Yazıya konu teşkil eden konuşmayı 13 Ekim günü yapmış Trump. O konuşmada, Hillary Clinton’un ‘Amerika’nın egemenliğini tahrip etmekle sonuçlanacak bir kumpas için uluslararası bankalarla gizlice buluştuğunu’ ve ‘küresel bir iktidar yapısının’ Amerikan halkına komplo kurduğunu söylemiş Trump…
ABD’de belli çevrelerin ağza biber sürmeyi gerektirecek vahamette saydığı türden lâflar bunlar…
Bayağı ağır lâflar…
Nitekim, dünyadaki bütün ‘Yahudi-karşıtı’ hareketleri mercek altına alan ve tek gayesi ‘anti-Semitik’ akımlarla mücadele olan Anti-Defamation League derhal tepki verdi ve Trump’ın ‘tarihsel olarak Yahudilere karşı kullanılmış dilden’ vazgeçmesini talep etti.
Milbank, “Trump’ın buna cevabını, seçimden hemen önceki cuma günü, ülkenin her tarafında TV’lerde gösterilen yeni propaganda filminde gördük” diyor…

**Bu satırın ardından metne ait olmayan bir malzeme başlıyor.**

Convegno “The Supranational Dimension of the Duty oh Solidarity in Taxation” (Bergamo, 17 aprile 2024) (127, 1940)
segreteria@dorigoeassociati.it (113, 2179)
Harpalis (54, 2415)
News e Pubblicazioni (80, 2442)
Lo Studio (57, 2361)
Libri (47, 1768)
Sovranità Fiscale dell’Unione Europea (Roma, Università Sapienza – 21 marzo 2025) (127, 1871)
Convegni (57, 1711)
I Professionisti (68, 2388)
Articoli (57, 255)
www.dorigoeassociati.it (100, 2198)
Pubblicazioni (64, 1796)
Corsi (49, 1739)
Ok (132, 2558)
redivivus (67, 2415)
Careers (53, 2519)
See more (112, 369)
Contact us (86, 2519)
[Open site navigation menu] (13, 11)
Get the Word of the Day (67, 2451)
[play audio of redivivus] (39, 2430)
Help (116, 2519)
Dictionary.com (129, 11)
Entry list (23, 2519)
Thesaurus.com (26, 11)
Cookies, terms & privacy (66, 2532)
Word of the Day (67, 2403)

TV’lerde yayınlanan o reklâm filminde, yatırımcı George Soros, Amerikan Merkez Bankası başkanı Janet Yellen ve Goldman Sachs Bankası yöneticisi Lloyd Blankfein gibi bilinen Musevi kişilerin görüntüleri üzerine “İşte esas iktidarı elinde tutanlar bunlar; Hillary Clinton sizler için hiç de iyi şeyler düşünmeyen bu insanlarla ortak” sesi bindirilmiş…
İnsanlar buna rağmen… belki de bu sebeple… Trump’a oy verdiler…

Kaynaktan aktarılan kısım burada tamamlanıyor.